Step 2: Clear the Spooler Folder

Navigate to C:\Windows\System32\spool\PRINTERS. You'll see .SPL and .SHD files — those are spooled print jobs. Delete everything in there. Do not delete the folder itself, just the contents. If Windows says files are in use, reboot into Safe Mode or use a Live USB — but on a crashed spooler, they should be free.

Step 3: Clean Up Printer Drivers

This is the real fix — removing drivers that created too many links. Go to Settings > Bluetooth & Devices > Printers & Scanners. Remove every printer you aren't actively using. Then open an admin PowerShell and run:

Get-Printer | Format-List Name, DriverName
Get-PrintDriver | Format-List Name, MajorVersion, MinorVersion

Look for drivers with multiple versions — HP, Brother, and Canon drivers are notorious for leaving old versions behind. Remove stale drivers with:

Remove-PrintDriver -Name "Driver Name Here"

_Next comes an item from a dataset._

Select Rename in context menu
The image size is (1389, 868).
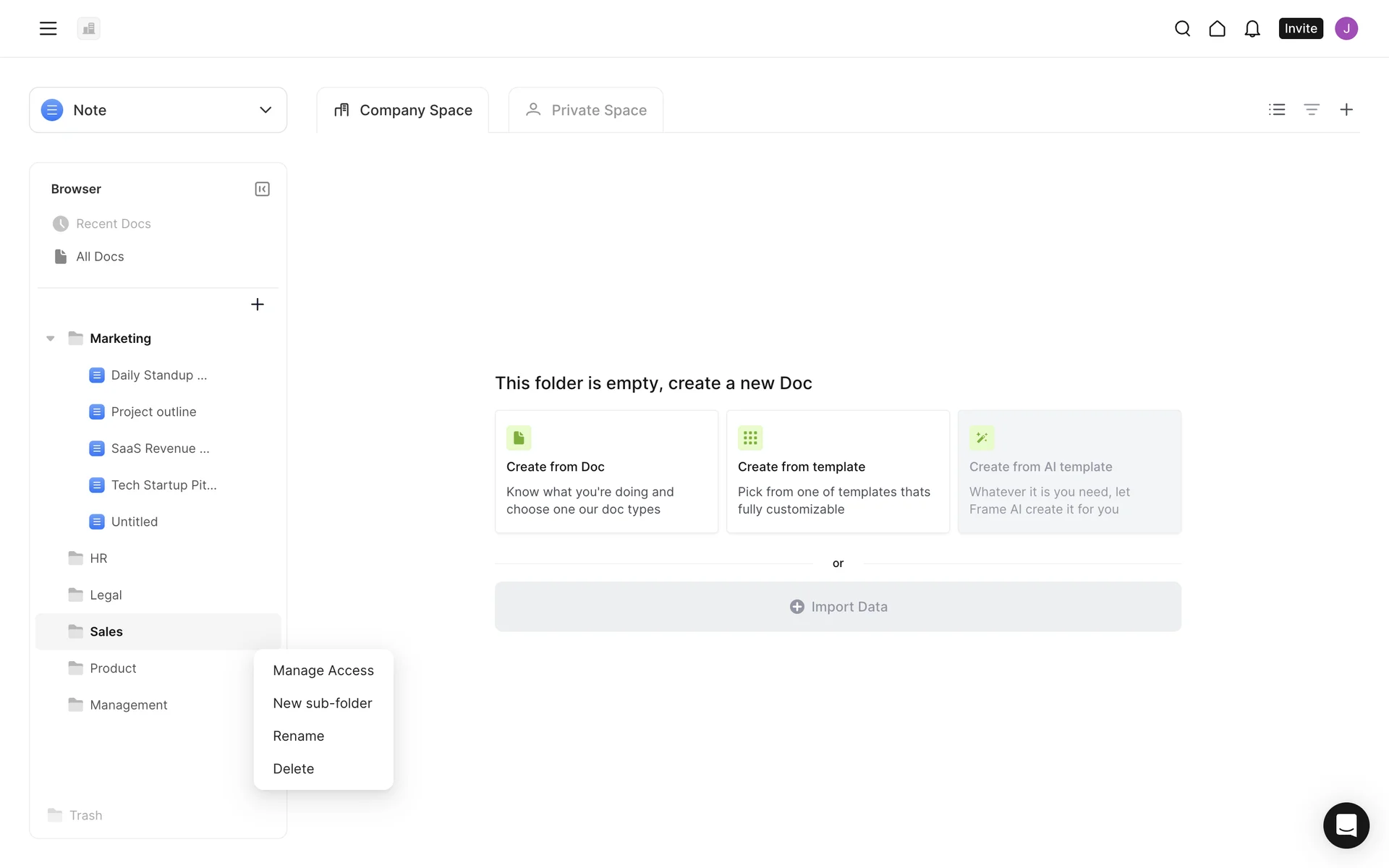pos(298,736)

Step 4: Check Hard Link Counts

To find the culprit file, you need to check link counts. Use fsutil:

fsutil hardlink list C:\Windows\System32\spool\DRIVERS\x64\3\UNIDRV.DLL

But the real trick is to find the file with the highest link count. I use a PowerShell one-liner:

Get-ChildItem -Path "C:\Windows\System32\spool\DRIVERS\x64\3\" -Recurse -File | ForEach-Object { $_.LinkCount; $_.FullName } | Out-File -FilePath "C:\linkcheck.txt"

Sort the output — any file with a link count over 1000 is your problem. Delete or rename it (after backing up).

Step 5: Restart the Spooler

net start spooler

Try printing again. If it works, the error is gone. If not, move to the next section.

If It Still Fails

Two things can still trip you up:

  • Registry corruption in spooler keys. Open regedit, go to HKEY_LOCAL_MACHINE\SYSTEM\CurrentControlSet\Services\Spooler. Check if the Start value is 4 (disabled) — set it to 2 (auto). Also check HKEY_LOCAL_MACHINE\SYSTEM\CurrentControlSet\Control\Print\ for orphaned printer entries. Delete those carefully.
  • Antivirus locking spooler files. Some AV software (looking at you, McAfee) hooks into spooler file operations and creates hard links for scanning. Temporarily disable the AV's file system scanner and retry. If it works, add an exclusion for C:\Windows\System32\spool\ in your AV settings.

If none of that works, the spooler subsystem itself might be damaged. Run sfc /scannow and DISM /Online /Cleanup-Image /RestoreHealth. On a server, consider moving to a dedicated print server — this error is more common when a single machine hosts dozens of printer drivers.

One last thing: this error never means your printer hardware is bad. Don't waste time swapping cables or reinstalling the same driver. The fix is always on the file system side.